Since then, the McCarty Hollowbody has become a prized upper-echelon model of sorts, pushing Paul Reed Smith’s ethos of precision construction and high-quality components and adornments into the realms of traditional jazz, blues and fusion tone. It’s also proven to be a reliable and great-sounding alternative to more traditional ES-335-style guitars. This year’s Winter NAMM show saw PRS update the formula with the McCarty 594 Hollowbody II, marrying the further refinements found in the McCarty 594 solidbody’s evolution with hollow construction. The results are stunning, and they remain so from several angles.


Although PRS refers to the McCarty 594 as “a fully hollowbody guitar,” there is a substantial block of wood running from the point beneath the bridge to the end pin — otherwise, of course, no post-mounted Tune-o-matic-style bridge or stop-bar tailpiece would hold — while the neck block extends past the underside of the neck pickup. But let’s not split hairs. The significant air space between the carved, solid-maple top and back and the mahogany sides enhances a lively acoustic resonance and an all-body vibrational response more akin to the carved-top Gibson archtop electrics of the late ’50s and early ’60s than to the laminated-maple ES-335. But we’re getting ahead of ourselves, and of course this PRS is entirely its own thing, no matter how you slice it.

Contributing to the “II” in the name are several refinements that have taken the model further toward a familiarly vintage feel and sound. Whereas the Hollowbody had mahogany back and sides and a maple top, the II has a maple top and back. The lightweight two-piece bridge and tailpiece is PRS’s reworking of the classic from Kalamazoo. In addition, the 58/15 humbuckers have been given fewer turns of coil wire for more vintage-spec readings of 7.46kΩ in the bridge and 7.81kΩ in the neck, while their splits retain a little more gusto thanks to PRS’s DGT-inspired trick of inserting resistors between the cut coil and ground, as also used on the solid McCarty 594s and SC. (PRS adds, “This stemmed from mods that the Artist Relations department was making to all artist guitars they were sending out at the time. It did indeed sound better that way to us, so we adapted the change across the line on all split-coil models.”) Feel-wise, the rounded, ’50s-inspired Pattern Vintage neck profile, 24.594-inch scale length and 10-inch fingerboard radius sporting flawless fret work combine superb playability, too.
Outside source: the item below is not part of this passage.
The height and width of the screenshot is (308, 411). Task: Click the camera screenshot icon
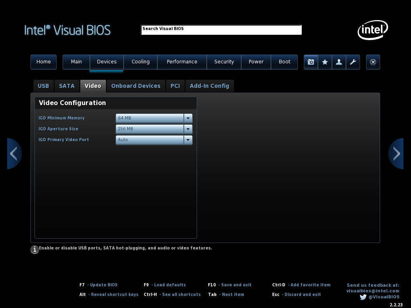[311, 62]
Of course, for many players these details will take a back seat to the cosmetics, and the McCarty 594 Hollowbody II is a looker. Our review sample features the 10 Top option, which includes not only the highly figured maple top and back beneath a thin nitrocellulose finish in Trampas Green but also the hybrid hardware for a custom look that blends nickel and gold throughout. From the open-grain rosewood headstock facing to the old-style abalone bird fretboard inlays and faux bone binding on the neck and pickup rings, this guitar exudes class.
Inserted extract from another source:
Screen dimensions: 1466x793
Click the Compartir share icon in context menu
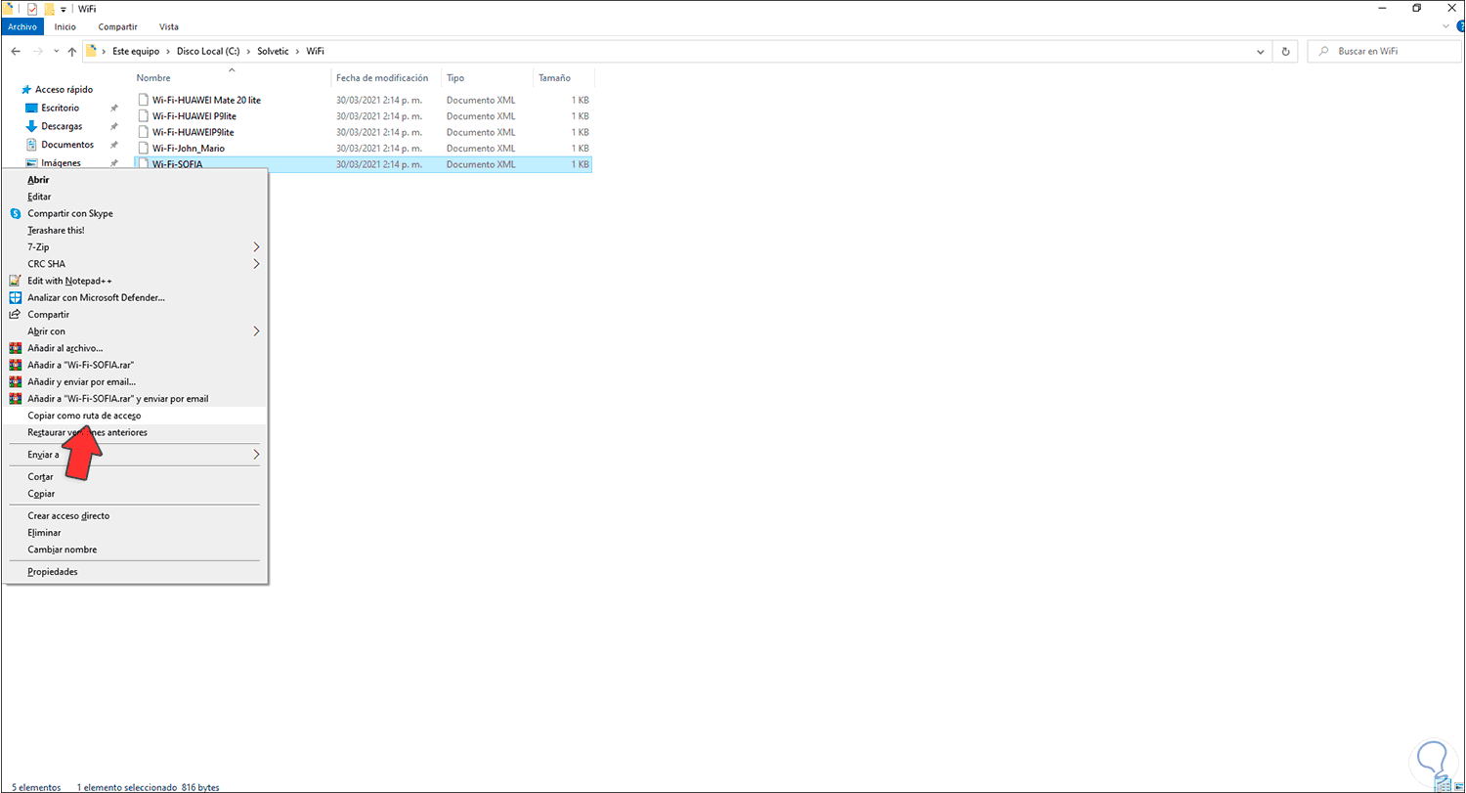(15, 314)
Tested through a tweed Deluxe-style combo and a Mesa/Boogie Mark Five:35 head and 2x12 cab, the McCarty 594 Hollowbody II quickly revealed the sort of solidbody-meets-archtop versatility you might expect, yet with a voice and character that’s very much its own thing. It’s better to withhold any preconceptions about what this guitar is likely to achieve for you sonically, and just plug it in and go for it.


Yes, clean tones exhibit a high level of refinement, richness and sweetness, aided by the low-wind humbuckers and construction that hearkens to the great solid-wood semis and hollowbody-electrics of the past. But click the Boogie’s second channel into Xtreme mode and wail away, and this guitar gallops right along with you, responding with the kind of attitude and aggression that quickly belie its pretty exterior. The sound is extremely well balanced, with impressive string-to-string clarity, plenty of girth and snarl, and outstanding dynamics throughout. Ultimately, the McCarty 594 Hollowbody II proved a delight for crunchy classic rock, high-gain metal and grunge, and singing mid-gain blues. It quickly became a guitar I didn’t want to put down. Feedback was easily controllable — more a creative boon than a burden — and while the split-coil sounds might not do straight-on Tele or Strat, they do offer usefully jangly voices.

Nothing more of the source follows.